In last week’s article (More can be Revealed: The Benefit of Follow-up Questions in Voir Dire. October 15, 2013), we described sample follow up questions to be used in voir dire and their benefits.  This week, we’d like to share some of the ways to come up with those case specific questions.

It’s been long known that focus groups can be beneficial for trial preparation, especially when there is a lot at stake. For one, it allows the attorney to practice talking about their case in front of mock jurors. It also allows a trial consultant to provide additional input and offer case strategy suggestions, which includes voir dire questions. Focus group research allows us to uncover problem areas of a case that may otherwise go unexplored. Using new Wizpor® methodology, we are able to double the quantity and quality of responses by having a simultaneous anonymous audience participate in the discussion.

 

Wizpor® and Anonymity

Wizpor® provides mock jurors with the anonymity needed for them to feel a sense of freedom to express their honest thoughts and feelings instantaneously without any social or political restraint.  This allows us to better investigate important psychological constructs, such as implicit attitudes. Wizpor® participant’s attitudes toward a specific aspect of the case become exceedingly evident because the participants do not fret much about social desirability and as a result they respond more honestly than live jurors.

For example, in a criminal case involving a black defendant, a white juror would almost never express their true thoughts about black crime rate while sitting in a room with arbitrators and fellow jurors (some who may be black).  However, Wizpor® participants are able to submit anonymous comments, from the comfort of their home, and are much more likely to make a statement such as, “I believe blacks commit more crimes.” Such a comment can spark a discussion more similar to one that would occur in a real jury room, where jurors feel the need to express such thoughts as they realize it impacts an individual’s right to freedom.  In addition, it alerts us to investigate implicit bias toward black individuals and crime during voir dire.

 

Wizpor® and Follow Up

Through Wizpor® data, we extract even more information to develop the appropriate follow up questions and how to specifically word the questions. Some topics are more sensitive than others and those follow up questions need to be worded accordingly. After one identifies the problem areas (as a result of pretrial/mediation research), one creates voir dire questions.

Since voir dire is a deselection process, you must have the intel to find out how folks “process” the land mines in your case.
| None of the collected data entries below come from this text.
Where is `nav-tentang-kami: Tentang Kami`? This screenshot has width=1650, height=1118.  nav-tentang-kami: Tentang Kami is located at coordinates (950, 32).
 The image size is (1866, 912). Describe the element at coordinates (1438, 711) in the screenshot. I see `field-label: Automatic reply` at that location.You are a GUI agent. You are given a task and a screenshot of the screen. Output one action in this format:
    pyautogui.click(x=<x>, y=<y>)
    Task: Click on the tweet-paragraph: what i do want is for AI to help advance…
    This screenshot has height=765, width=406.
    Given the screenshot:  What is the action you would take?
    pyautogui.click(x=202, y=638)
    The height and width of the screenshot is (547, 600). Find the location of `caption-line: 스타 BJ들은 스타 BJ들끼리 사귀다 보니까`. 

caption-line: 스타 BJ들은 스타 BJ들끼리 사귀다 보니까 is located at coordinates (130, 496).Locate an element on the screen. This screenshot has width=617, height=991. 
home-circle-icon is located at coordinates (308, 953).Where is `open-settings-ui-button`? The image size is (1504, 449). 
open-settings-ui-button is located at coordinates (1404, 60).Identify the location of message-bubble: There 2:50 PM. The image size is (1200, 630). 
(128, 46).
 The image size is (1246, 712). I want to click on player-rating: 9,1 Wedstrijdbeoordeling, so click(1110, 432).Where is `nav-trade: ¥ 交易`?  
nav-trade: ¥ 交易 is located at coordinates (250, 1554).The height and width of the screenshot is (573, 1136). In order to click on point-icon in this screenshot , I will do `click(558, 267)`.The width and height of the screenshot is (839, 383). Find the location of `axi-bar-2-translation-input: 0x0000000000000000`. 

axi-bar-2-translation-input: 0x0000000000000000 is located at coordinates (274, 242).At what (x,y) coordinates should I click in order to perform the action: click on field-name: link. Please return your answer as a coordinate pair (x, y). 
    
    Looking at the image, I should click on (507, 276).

Once you voir dire on the obstacles to a positive verdict, you have the power to make “better” deselection decisions.

In addition, many cases require the attorney to “dig” for more information from potential jurors. This is done by follow up questions such as asking their thoughts or feelings toward specific aspects of, for example, crime rates. Then follow up further by asking them to explain why they do or do not feel or think that way or asking them what they mean by a given statement. Finally, following up with “how many of you agree” or “how many disagree” allows you to identify those who agree with you vs. the opposition.

 

Conclusion

Wizpor® has proven to be a successful tool to reveal case-specific problems, which is the key to better quality of voir dire questions craftsmanship. A sense of anonymity coupled with the sense of freedom of expression allow for instantaneous communication. This open and honest expression will give you the power to create the best quality voir dire questions and follow up questions specific to your case!